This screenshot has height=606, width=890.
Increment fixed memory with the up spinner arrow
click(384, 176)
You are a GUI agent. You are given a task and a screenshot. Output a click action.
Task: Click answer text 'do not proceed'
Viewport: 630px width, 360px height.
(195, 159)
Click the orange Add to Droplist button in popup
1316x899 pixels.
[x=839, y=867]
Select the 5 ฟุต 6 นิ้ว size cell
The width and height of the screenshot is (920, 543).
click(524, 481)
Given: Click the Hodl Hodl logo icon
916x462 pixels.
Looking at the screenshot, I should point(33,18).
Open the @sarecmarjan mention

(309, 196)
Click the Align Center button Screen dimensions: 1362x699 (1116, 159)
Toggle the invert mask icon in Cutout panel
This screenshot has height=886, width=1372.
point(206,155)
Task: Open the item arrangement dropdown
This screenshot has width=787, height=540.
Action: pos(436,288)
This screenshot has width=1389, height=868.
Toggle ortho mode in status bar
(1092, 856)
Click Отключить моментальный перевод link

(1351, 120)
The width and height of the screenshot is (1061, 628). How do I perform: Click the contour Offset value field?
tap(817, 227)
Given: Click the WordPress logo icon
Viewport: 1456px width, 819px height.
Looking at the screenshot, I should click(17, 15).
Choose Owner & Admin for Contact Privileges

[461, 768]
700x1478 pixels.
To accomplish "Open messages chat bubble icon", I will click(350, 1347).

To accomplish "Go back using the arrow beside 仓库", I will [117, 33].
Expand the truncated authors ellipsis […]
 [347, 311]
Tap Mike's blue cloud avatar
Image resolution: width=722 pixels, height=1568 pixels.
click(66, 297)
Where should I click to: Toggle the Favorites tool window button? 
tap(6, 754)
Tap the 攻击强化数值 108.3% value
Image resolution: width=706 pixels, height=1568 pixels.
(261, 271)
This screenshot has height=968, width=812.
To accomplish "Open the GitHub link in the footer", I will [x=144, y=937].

What this task involves: Copy every line above word for word, changing nothing.

Written answer:
This screenshot has height=606, width=890.
Increment fixed memory with the up spinner arrow
click(384, 176)
You are a GUI agent. You are given a task and a screenshot. Output a click action.
Task: Click answer text 'do not proceed'
Viewport: 630px width, 360px height.
(195, 159)
Click the orange Add to Droplist button in popup
1316x899 pixels.
[x=839, y=867]
Select the 5 ฟุต 6 นิ้ว size cell
The width and height of the screenshot is (920, 543).
click(524, 481)
Given: Click the Hodl Hodl logo icon
916x462 pixels.
Looking at the screenshot, I should point(33,18).
Open the @sarecmarjan mention

(309, 196)
Click the Align Center button Screen dimensions: 1362x699 (1116, 159)
Toggle the invert mask icon in Cutout panel
This screenshot has height=886, width=1372.
point(206,155)
Task: Open the item arrangement dropdown
This screenshot has width=787, height=540.
Action: pos(436,288)
This screenshot has width=1389, height=868.
Toggle ortho mode in status bar
(1092, 856)
Click Отключить моментальный перевод link

(1351, 120)
The width and height of the screenshot is (1061, 628). How do I perform: Click the contour Offset value field?
tap(817, 227)
Given: Click the WordPress logo icon
Viewport: 1456px width, 819px height.
Looking at the screenshot, I should click(17, 15).
Choose Owner & Admin for Contact Privileges

[461, 768]
700x1478 pixels.
To accomplish "Open messages chat bubble icon", I will click(350, 1347).

To accomplish "Go back using the arrow beside 仓库", I will [117, 33].
Expand the truncated authors ellipsis […]
 [347, 311]
Tap Mike's blue cloud avatar
Image resolution: width=722 pixels, height=1568 pixels.
click(66, 297)
Where should I click to: Toggle the Favorites tool window button? 
tap(6, 754)
Tap the 攻击强化数值 108.3% value
Image resolution: width=706 pixels, height=1568 pixels.
(261, 271)
This screenshot has height=968, width=812.
To accomplish "Open the GitHub link in the footer", I will [x=144, y=937].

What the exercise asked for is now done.